Task to carry out:
Lines from the beginning of the data through the line containing "Click the 'user" are to be copied exactly, with no other line included.

[Collected data]
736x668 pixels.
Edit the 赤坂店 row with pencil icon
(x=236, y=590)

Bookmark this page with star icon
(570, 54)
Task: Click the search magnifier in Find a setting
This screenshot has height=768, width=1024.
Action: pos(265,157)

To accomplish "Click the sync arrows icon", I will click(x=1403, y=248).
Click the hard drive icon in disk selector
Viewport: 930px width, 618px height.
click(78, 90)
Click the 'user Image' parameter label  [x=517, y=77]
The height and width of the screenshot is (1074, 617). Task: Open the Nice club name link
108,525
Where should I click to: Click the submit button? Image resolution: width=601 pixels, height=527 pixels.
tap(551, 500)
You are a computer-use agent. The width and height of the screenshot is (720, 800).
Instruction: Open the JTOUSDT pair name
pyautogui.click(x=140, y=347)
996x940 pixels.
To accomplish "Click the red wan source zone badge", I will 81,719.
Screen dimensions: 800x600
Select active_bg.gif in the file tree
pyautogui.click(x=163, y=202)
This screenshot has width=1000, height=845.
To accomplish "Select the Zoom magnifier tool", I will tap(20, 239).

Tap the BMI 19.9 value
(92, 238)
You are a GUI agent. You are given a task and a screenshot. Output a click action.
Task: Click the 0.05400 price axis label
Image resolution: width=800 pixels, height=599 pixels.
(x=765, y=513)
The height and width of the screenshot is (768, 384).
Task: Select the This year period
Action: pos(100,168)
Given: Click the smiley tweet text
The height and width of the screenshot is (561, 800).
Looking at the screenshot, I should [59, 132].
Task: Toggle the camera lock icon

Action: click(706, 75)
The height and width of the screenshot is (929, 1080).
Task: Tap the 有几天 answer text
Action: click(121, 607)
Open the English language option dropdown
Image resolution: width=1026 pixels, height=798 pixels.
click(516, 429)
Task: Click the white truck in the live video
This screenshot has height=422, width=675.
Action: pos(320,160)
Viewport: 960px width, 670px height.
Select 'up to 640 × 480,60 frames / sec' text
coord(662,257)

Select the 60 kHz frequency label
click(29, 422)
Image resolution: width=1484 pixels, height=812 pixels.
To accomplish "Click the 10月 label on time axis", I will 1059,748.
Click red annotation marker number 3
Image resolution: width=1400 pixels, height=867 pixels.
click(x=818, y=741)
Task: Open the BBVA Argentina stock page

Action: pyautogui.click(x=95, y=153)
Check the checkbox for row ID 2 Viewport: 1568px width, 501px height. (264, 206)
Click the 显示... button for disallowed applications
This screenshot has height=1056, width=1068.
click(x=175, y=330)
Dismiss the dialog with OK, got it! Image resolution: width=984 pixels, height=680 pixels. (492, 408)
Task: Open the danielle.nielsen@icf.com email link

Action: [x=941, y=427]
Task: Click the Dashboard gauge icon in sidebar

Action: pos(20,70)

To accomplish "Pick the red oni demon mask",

Expected answer:
736x668 pixels.
Edit the 赤坂店 row with pencil icon
(x=236, y=590)

Bookmark this page with star icon
(570, 54)
Task: Click the search magnifier in Find a setting
This screenshot has height=768, width=1024.
Action: pos(265,157)

To accomplish "Click the sync arrows icon", I will click(x=1403, y=248).
Click the hard drive icon in disk selector
Viewport: 930px width, 618px height.
click(78, 90)
Click the 'user Image' parameter label  [x=517, y=77]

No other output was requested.